(Stored data)
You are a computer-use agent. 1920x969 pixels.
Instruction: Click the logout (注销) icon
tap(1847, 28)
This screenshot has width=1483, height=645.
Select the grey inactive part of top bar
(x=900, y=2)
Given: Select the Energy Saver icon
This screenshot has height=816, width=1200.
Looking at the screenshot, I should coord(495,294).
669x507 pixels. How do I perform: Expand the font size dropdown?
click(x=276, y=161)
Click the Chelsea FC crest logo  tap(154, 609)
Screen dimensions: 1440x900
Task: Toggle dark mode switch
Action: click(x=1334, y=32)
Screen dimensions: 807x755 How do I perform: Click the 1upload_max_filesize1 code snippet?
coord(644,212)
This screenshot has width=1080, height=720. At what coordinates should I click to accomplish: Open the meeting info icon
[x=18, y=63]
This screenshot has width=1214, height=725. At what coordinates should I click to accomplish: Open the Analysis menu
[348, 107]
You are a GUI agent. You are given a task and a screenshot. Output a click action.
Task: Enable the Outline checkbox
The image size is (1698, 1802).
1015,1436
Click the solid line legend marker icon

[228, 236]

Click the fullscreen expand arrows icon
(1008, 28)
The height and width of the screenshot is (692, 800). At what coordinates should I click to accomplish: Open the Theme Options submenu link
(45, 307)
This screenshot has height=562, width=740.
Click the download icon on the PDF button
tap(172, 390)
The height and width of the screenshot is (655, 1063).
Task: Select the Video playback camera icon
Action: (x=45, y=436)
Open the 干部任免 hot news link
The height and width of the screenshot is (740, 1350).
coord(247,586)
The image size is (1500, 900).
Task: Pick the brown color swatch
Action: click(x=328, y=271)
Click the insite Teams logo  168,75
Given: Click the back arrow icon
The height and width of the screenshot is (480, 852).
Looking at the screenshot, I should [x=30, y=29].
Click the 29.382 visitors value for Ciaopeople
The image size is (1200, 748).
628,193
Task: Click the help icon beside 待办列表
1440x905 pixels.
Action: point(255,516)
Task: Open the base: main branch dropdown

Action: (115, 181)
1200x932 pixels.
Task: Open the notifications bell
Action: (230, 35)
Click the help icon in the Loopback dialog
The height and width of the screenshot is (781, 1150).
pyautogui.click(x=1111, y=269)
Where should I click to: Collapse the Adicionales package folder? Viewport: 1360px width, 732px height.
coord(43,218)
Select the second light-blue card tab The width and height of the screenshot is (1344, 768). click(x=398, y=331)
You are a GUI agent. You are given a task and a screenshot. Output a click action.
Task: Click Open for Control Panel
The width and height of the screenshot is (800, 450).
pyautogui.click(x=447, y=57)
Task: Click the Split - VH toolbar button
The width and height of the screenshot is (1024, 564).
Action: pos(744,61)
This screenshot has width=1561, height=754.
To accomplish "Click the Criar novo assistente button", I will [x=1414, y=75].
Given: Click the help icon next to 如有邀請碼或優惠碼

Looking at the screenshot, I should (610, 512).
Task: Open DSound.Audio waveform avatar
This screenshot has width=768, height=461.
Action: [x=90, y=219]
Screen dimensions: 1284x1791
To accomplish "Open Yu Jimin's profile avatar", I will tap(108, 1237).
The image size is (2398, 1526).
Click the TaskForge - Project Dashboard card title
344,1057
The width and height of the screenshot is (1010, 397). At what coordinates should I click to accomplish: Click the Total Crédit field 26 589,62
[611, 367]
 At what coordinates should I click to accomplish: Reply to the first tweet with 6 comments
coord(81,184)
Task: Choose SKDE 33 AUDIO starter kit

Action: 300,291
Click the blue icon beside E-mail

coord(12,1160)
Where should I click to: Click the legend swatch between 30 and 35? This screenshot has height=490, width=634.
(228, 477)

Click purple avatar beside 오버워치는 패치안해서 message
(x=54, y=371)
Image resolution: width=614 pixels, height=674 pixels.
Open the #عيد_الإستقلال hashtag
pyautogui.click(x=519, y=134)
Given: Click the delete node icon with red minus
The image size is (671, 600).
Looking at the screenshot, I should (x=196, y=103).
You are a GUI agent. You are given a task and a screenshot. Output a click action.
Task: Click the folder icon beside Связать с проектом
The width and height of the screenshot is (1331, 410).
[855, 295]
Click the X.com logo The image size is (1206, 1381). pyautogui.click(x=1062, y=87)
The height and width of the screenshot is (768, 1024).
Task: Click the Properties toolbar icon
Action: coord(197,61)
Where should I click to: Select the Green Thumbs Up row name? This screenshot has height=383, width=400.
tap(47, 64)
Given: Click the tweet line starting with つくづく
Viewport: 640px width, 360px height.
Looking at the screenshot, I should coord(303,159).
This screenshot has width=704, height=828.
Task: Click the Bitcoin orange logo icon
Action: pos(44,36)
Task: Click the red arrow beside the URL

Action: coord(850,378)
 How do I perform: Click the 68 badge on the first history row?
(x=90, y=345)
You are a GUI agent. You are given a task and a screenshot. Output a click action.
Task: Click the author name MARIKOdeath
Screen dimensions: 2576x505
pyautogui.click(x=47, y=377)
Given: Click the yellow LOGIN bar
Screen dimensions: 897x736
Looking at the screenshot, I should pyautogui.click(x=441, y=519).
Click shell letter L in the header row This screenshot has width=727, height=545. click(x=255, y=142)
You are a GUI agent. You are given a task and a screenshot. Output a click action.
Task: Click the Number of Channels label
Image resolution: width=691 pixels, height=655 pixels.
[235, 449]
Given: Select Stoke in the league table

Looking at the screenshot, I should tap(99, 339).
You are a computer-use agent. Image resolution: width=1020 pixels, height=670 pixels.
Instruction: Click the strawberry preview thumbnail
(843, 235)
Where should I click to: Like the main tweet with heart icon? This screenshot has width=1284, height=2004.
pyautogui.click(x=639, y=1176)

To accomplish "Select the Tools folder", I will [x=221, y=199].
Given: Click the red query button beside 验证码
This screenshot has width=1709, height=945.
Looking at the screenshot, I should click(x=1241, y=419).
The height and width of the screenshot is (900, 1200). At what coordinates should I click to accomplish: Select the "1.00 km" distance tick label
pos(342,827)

== WHAT THIS TASK INVOLVES ==
If a line in the data above holds the string "computer", copy it.

== EXERCISE RESPONSE ==
You are a computer-use agent. 1920x969 pixels.
You are a computer-use agent. Image resolution: width=1020 pixels, height=670 pixels.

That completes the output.